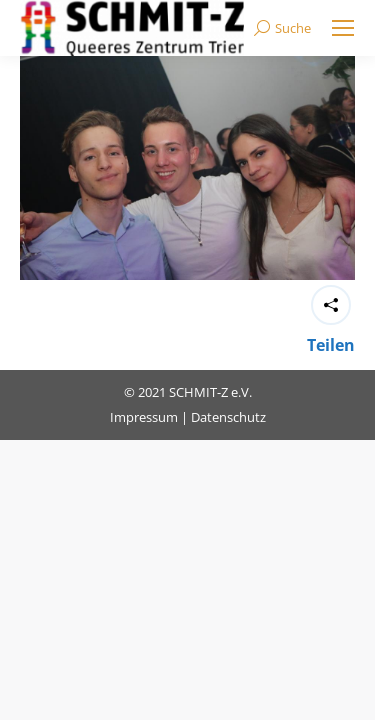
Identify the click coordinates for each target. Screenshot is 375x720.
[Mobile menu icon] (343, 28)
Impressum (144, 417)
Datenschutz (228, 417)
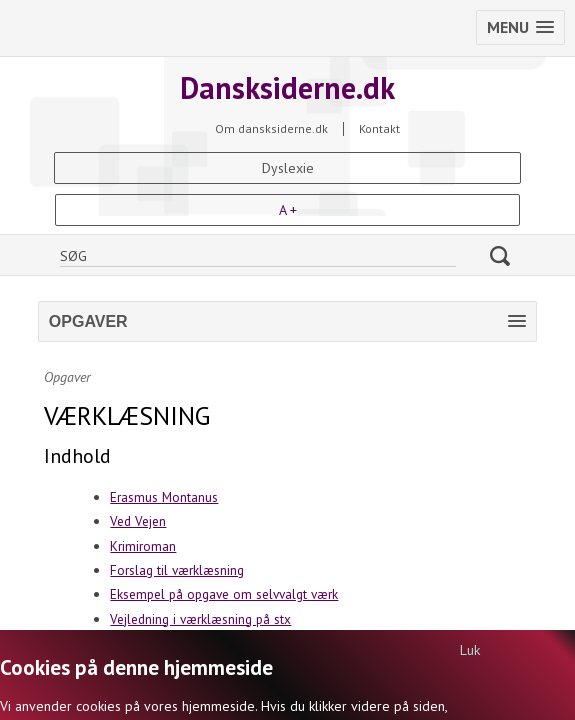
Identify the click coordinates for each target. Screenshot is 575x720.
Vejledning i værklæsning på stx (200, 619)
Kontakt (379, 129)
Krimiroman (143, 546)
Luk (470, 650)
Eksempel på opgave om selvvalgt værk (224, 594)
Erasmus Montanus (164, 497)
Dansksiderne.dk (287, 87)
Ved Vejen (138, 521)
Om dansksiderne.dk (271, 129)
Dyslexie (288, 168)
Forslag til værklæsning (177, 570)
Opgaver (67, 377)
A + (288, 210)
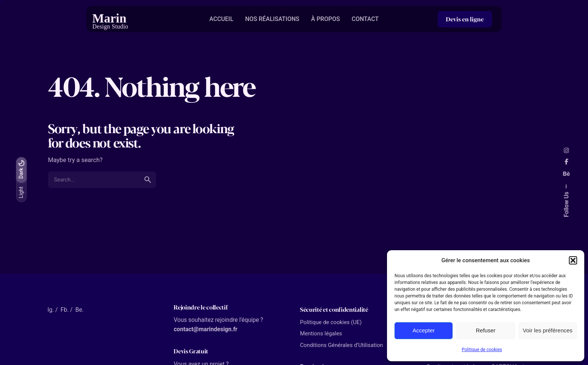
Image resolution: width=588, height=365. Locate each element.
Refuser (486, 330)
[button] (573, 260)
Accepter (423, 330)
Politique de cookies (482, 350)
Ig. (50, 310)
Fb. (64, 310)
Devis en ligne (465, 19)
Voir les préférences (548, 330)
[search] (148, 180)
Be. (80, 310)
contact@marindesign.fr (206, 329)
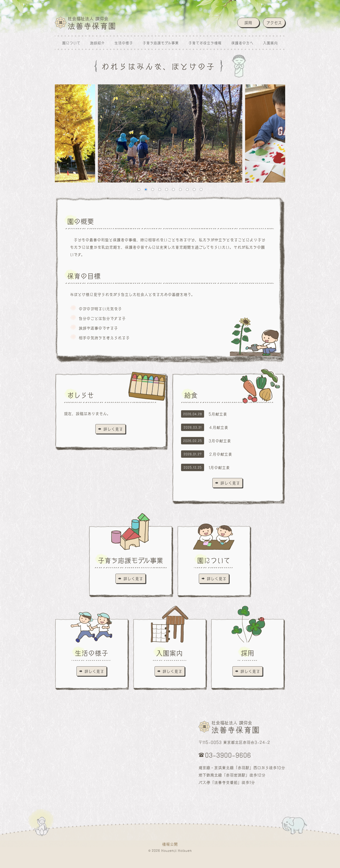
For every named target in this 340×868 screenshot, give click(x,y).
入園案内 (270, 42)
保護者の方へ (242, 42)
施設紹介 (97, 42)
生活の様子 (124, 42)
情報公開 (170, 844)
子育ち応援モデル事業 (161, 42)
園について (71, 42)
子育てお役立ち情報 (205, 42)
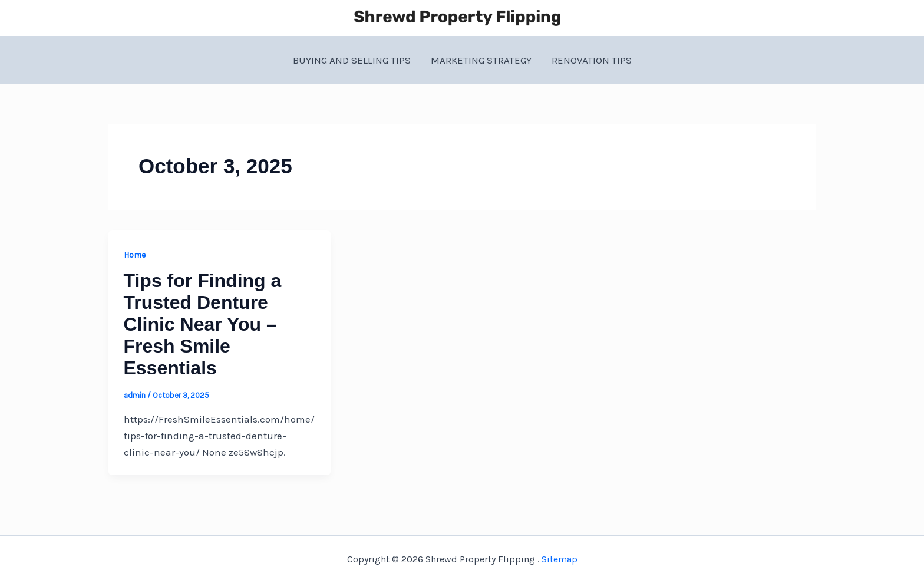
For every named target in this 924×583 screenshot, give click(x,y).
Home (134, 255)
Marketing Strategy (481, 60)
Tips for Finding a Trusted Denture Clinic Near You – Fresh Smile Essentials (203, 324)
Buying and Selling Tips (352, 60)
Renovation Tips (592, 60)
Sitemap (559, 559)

...

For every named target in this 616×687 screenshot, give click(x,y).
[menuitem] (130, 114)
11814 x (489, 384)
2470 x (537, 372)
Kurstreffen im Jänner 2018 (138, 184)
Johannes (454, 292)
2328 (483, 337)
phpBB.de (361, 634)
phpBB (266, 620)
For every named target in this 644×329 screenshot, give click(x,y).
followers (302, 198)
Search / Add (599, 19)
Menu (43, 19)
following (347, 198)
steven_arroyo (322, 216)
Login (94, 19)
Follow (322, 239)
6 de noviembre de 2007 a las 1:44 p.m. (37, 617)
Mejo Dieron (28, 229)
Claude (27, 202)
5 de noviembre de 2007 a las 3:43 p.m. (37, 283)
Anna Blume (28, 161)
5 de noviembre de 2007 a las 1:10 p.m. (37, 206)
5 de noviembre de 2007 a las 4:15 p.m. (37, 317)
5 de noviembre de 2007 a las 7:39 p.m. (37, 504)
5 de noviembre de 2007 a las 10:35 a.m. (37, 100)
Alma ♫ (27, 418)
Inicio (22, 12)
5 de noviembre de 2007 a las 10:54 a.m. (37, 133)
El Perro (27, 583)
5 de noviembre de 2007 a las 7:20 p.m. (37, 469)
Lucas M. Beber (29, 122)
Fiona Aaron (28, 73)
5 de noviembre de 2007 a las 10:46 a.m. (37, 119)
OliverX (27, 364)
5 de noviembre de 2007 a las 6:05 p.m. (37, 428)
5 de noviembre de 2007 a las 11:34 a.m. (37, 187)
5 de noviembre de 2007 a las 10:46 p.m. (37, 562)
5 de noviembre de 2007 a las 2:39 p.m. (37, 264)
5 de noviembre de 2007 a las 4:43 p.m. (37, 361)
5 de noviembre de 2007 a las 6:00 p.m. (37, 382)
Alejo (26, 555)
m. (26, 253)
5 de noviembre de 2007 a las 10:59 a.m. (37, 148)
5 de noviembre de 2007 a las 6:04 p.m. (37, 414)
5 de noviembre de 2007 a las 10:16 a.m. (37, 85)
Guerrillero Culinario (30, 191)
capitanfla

What is required. Arrange the lines above as a JSON list of strings, one string per line, with blank lines left out and the pictures omitted. Begin at the line that has "Screenshot is 375x720." and stop after the line that has "Vejledning i værklæsning på stx (200, 619)".

Reply.
[
  "Identify the click coordinates for each target. Screenshot is 375x720.",
  "[Mobile menu icon] (343, 28)",
  "Impressum (144, 417)",
  "Datenschutz (228, 417)",
  "Identify the click coordinates for each target. Screenshot is 575x720.",
  "Vejledning i værklæsning på stx (200, 619)"
]